Then came a visit of three men with good-natured countenances. These were Bedawi minstrels from Tadmor, (Palmyra,) who wander about from tribe to tribe, singing heroic poems to the accompaniment of their rebâbeh, (a very primitive sort of fiddle.) No warfare interferes with the immunity of their persons or property. They are never injured or insulted, but are always and everywhere welcome, and liberally rewarded. Of course it is for their interest to gratify the pride of their auditors by fervid appeals to their ancestral renown, or to individual prowess and generosity.

The Arabic of their chants is unintelligible to towns-people; it is the high classic language of Antar.
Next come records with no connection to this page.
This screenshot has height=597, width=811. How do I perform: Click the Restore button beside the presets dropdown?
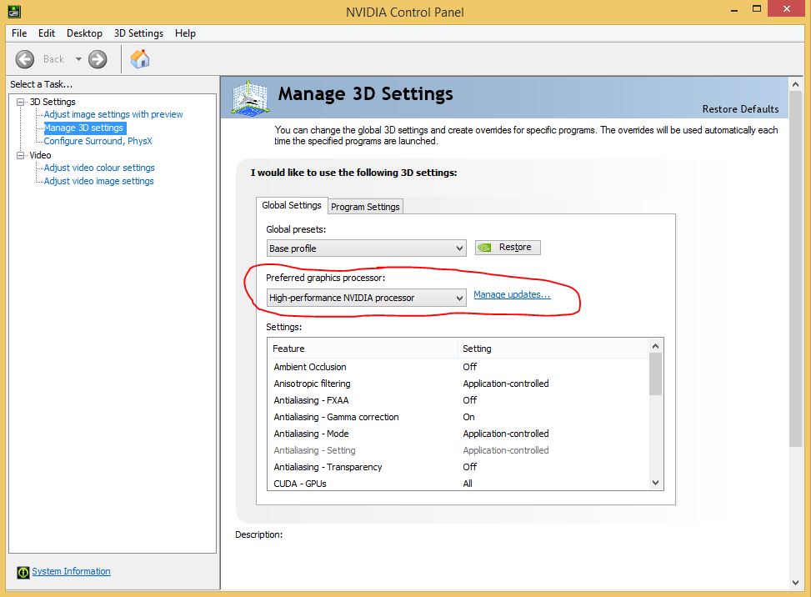508,248
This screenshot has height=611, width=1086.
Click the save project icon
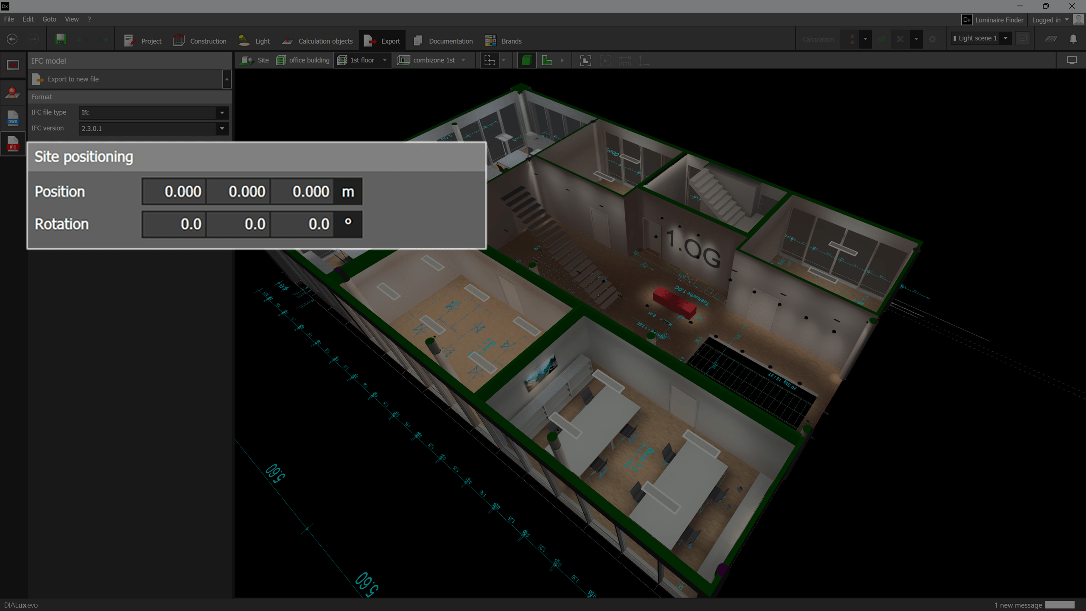(61, 39)
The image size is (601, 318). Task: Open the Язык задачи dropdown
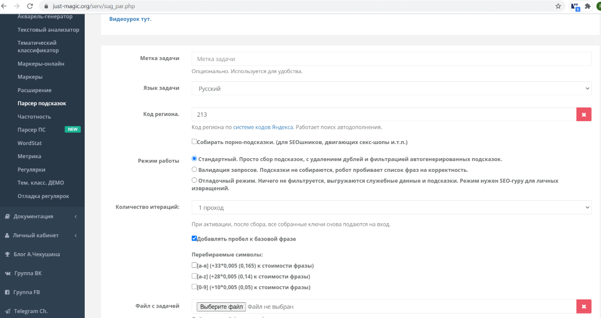click(391, 88)
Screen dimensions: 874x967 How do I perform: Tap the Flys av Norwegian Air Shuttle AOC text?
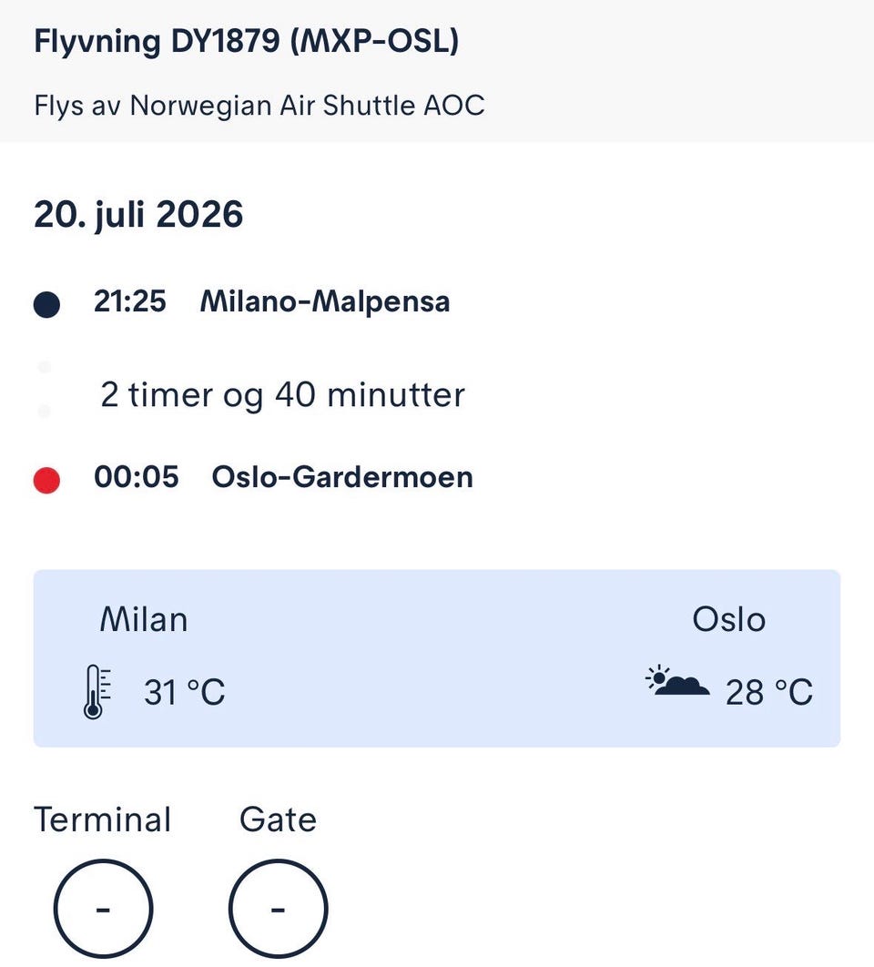(x=259, y=106)
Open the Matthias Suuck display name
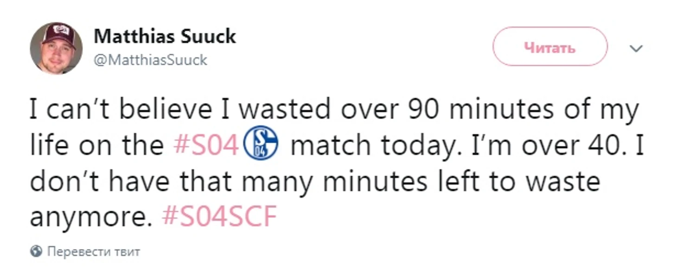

I had made acquaintance with these same men before at Tibneen Castle, near the Lebanon, during a season of Bairam. Being Sunday, we requested them to visit our tents in the morning. Our Arabs,

however, and the dragomans kept them singing till a late hour round the fires lighted among the tents. It was a cheerful scene, in the clear starlight, and the lustrous planet Venus reflected in the running stream.

Monday, 14th.—After breakfast, and an entertainment of music from our troubadours, and the bestowing of our guerdon, these left us on their way to the other camp at Na’oor; and our packing up commenced.

Strange medley of costumes and languages among the grand colonnades. Our Arabs left us, having the luggage in charge, and indicating to us the camping-ground where we were to meet again at night—thus leaving us in care of the Saltîyeh friends of ours, who were to escort us to their town and its neighbourhood, as the ’Adwân might not go there themselves.

Both the Christian and Moslem shaikhs of the town came to meet us on the way. The former was a very old man; and he could with difficulty be persuaded to mount his donkey in presence of a train so majestic, in his eyes, coming from the holy city of Jerusalem.

We passed an encampment of Beni Hhasan. These people are few in number, and exist under the shadow of the ’Adwân.

There were plenty of locusts about the country; but we soon came to a vast space of land covered with storks, so numerous as completely to hide

the face of the earth, all of them busily employed in feeding—of course devouring the locusts. So great is the blessing derived from the visits of storks, that the natives of these countries regard it as a sin to destroy the birds. On our riding among them they rose in the air, entirely obscuring he sky and the sun from our view. One of our party attempted to fire among them with his revolver, but, by some heedlessness or accident, the bunch of barrels, being not well screwed down flew off the stock and was lost for a time; it took more than half an hour’s search by all of us to find it again, and the Arabs considered this a just punishment for wishing to kill such useful creatures.